Copy exactly the lines from the line holding "The width and height of the screenshot is (1512, 785)." through the end of the material, and no others; pictures stay out.

== Exercise data

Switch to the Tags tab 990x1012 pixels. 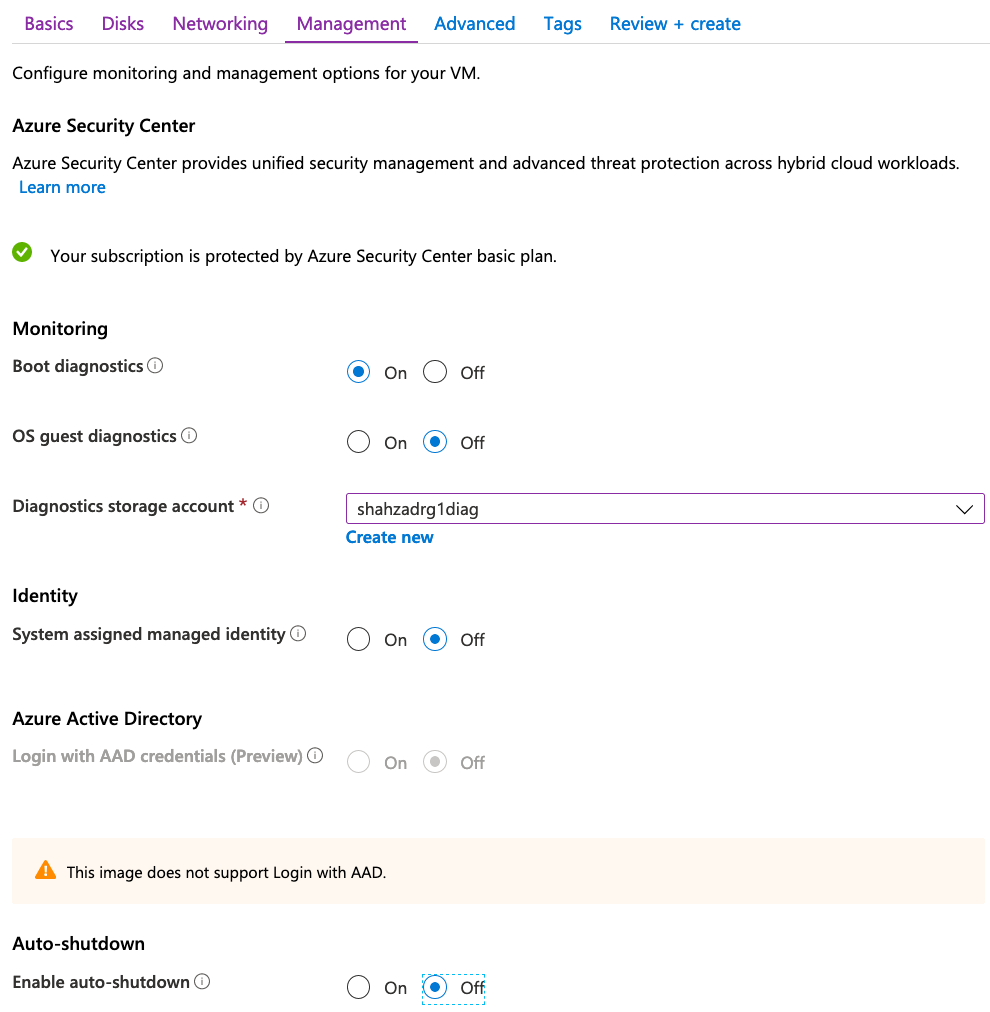tap(562, 23)
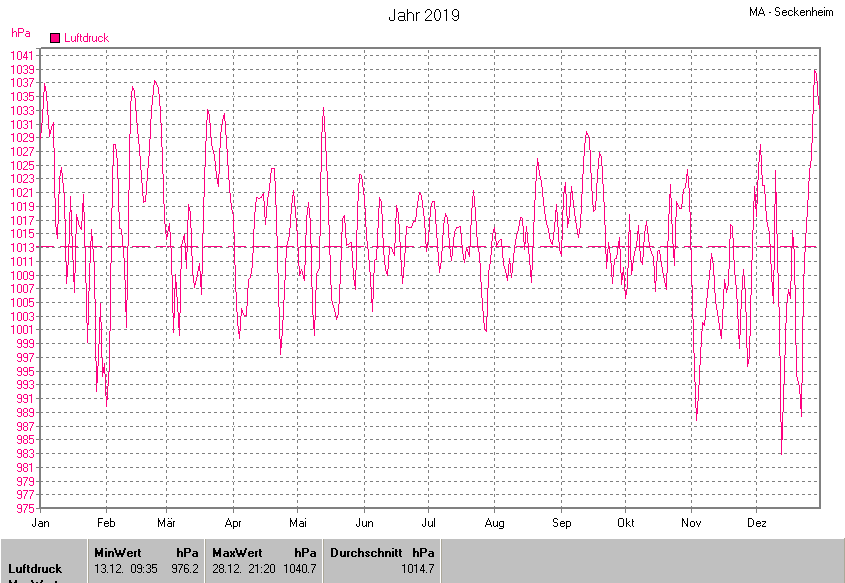This screenshot has height=583, width=845.
Task: Click the MinWert column header
Action: click(x=118, y=552)
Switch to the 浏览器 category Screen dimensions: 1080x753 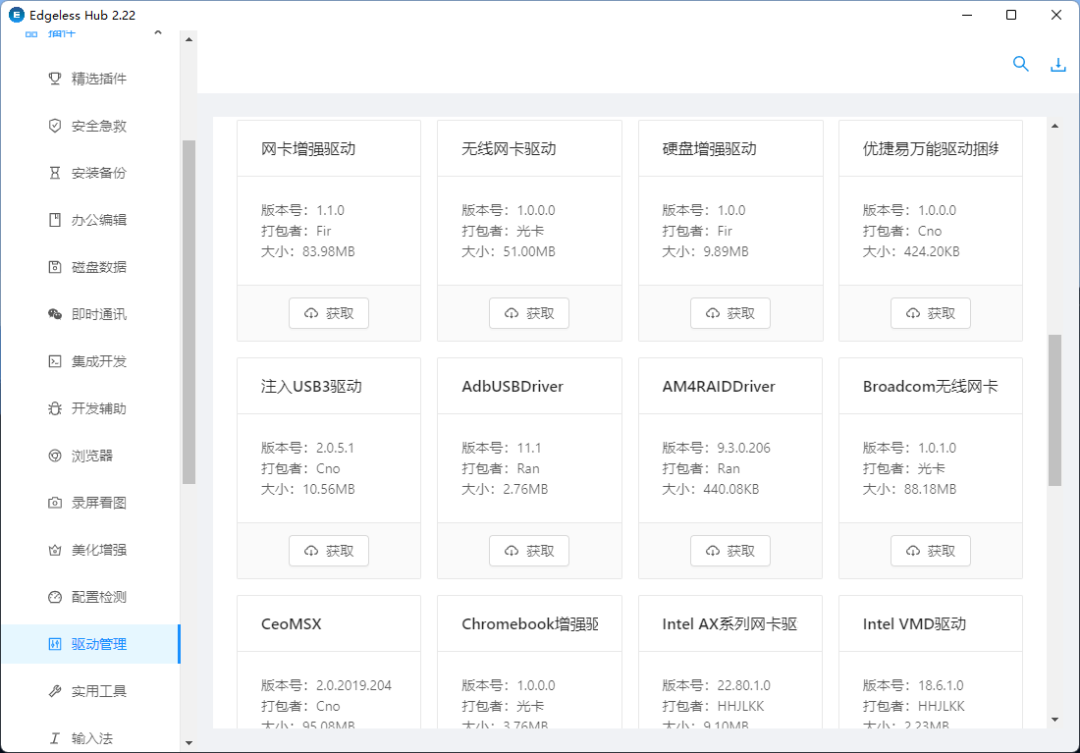click(x=92, y=456)
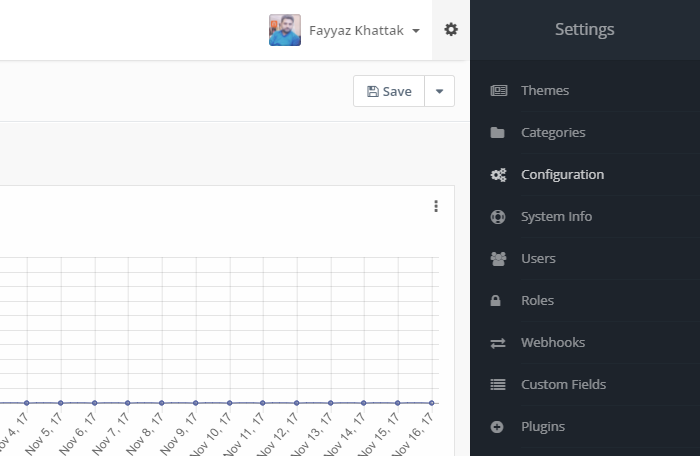
Task: Toggle the settings gear in the top bar
Action: point(451,30)
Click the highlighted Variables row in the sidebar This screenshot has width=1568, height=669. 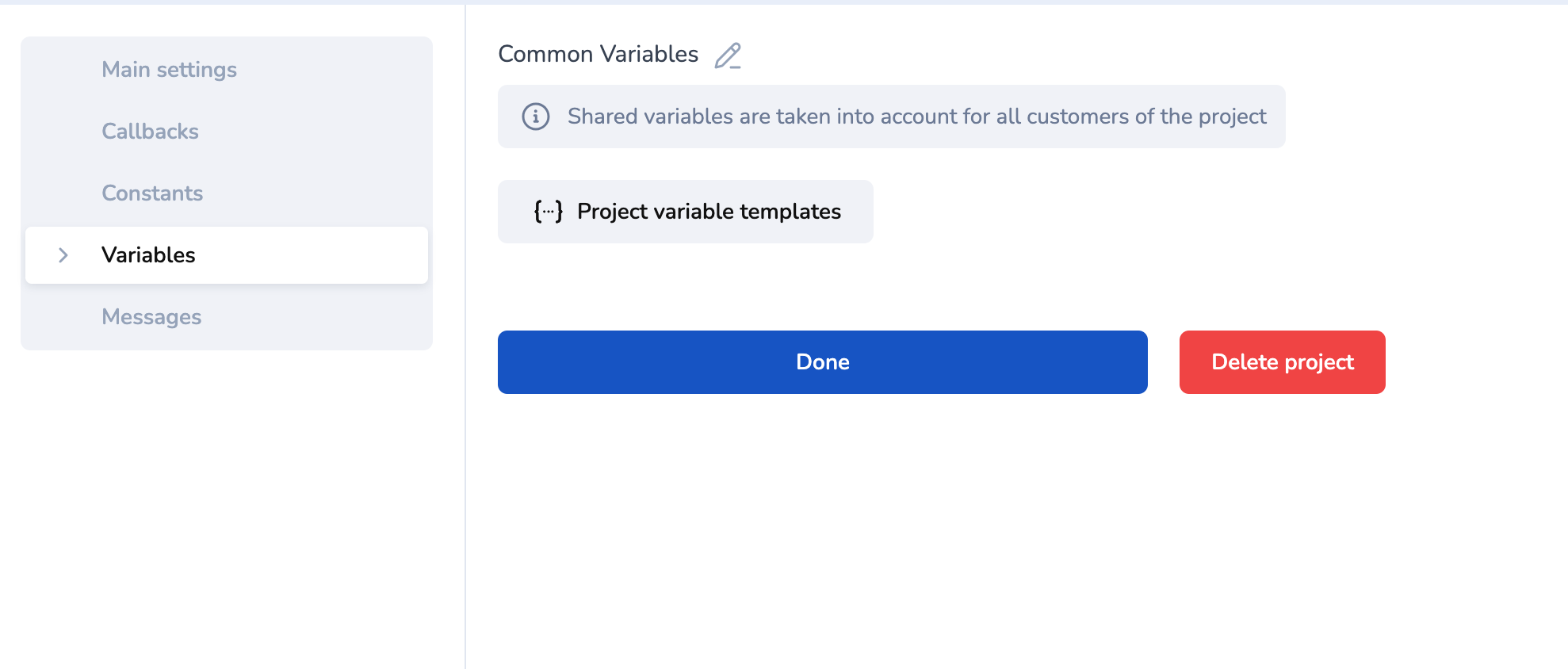point(227,255)
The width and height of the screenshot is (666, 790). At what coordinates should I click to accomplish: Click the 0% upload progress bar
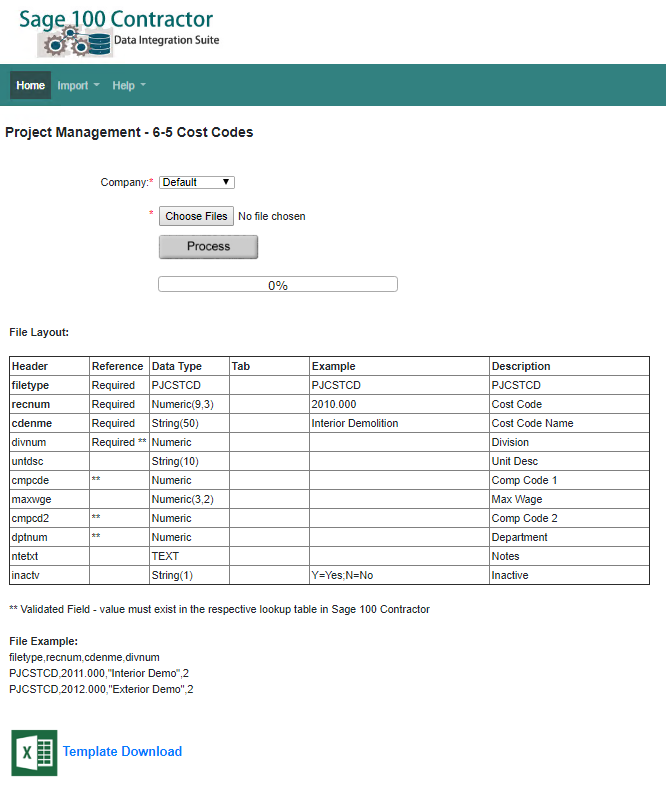(278, 285)
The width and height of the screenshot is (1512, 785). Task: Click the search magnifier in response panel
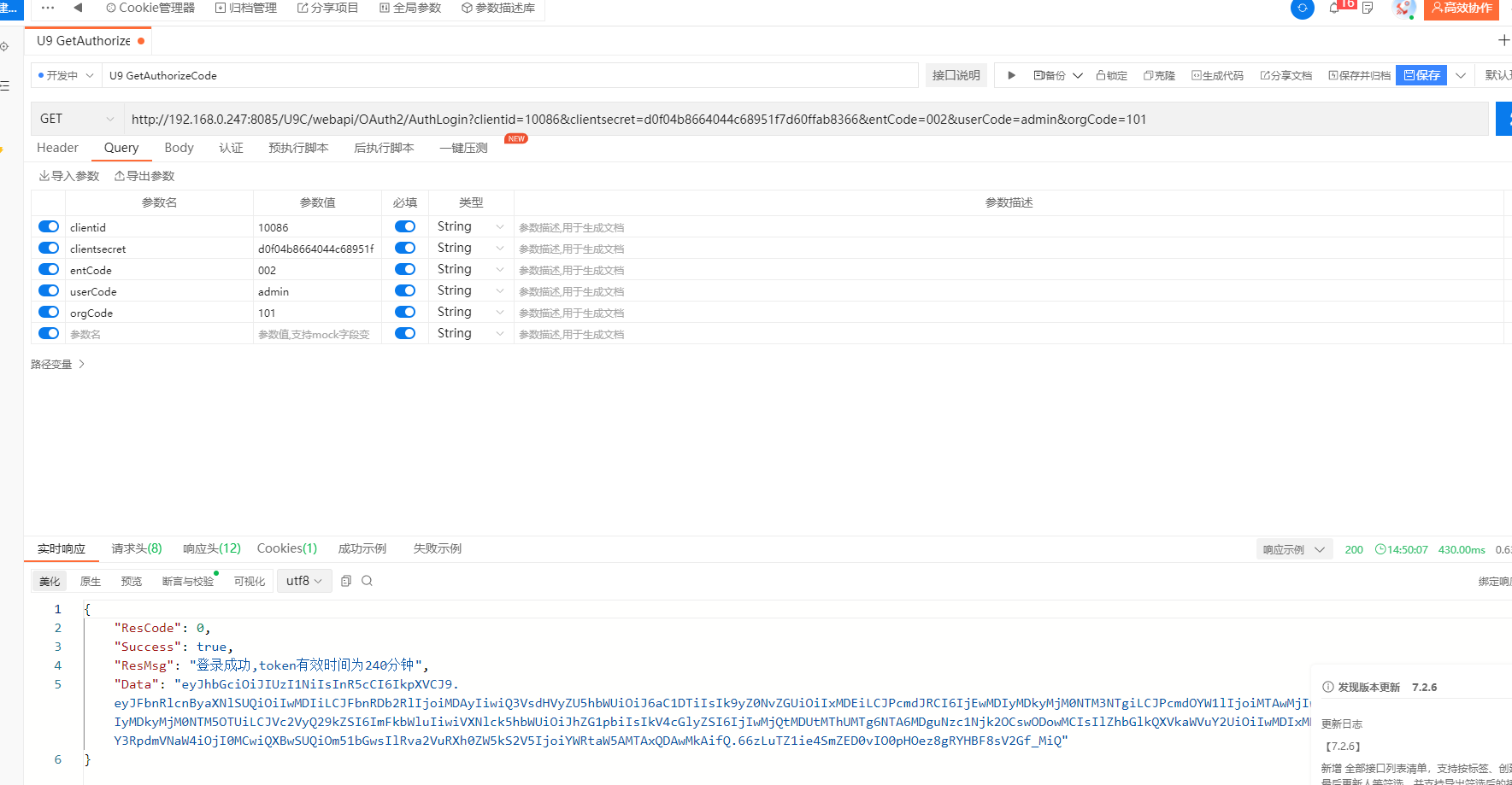(x=368, y=581)
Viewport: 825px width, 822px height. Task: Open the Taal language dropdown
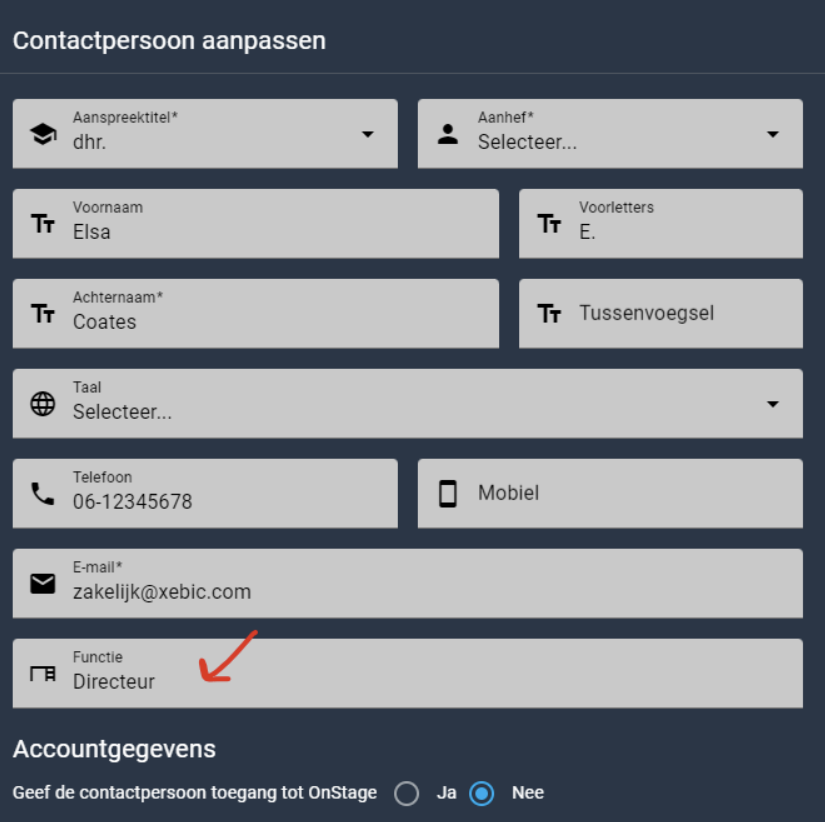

====

• Task output
The width and height of the screenshot is (1512, 785). Task: Click the search magnifier in response panel
(x=368, y=581)
Viewport: 825px width, 822px height. Task: Open the Taal language dropdown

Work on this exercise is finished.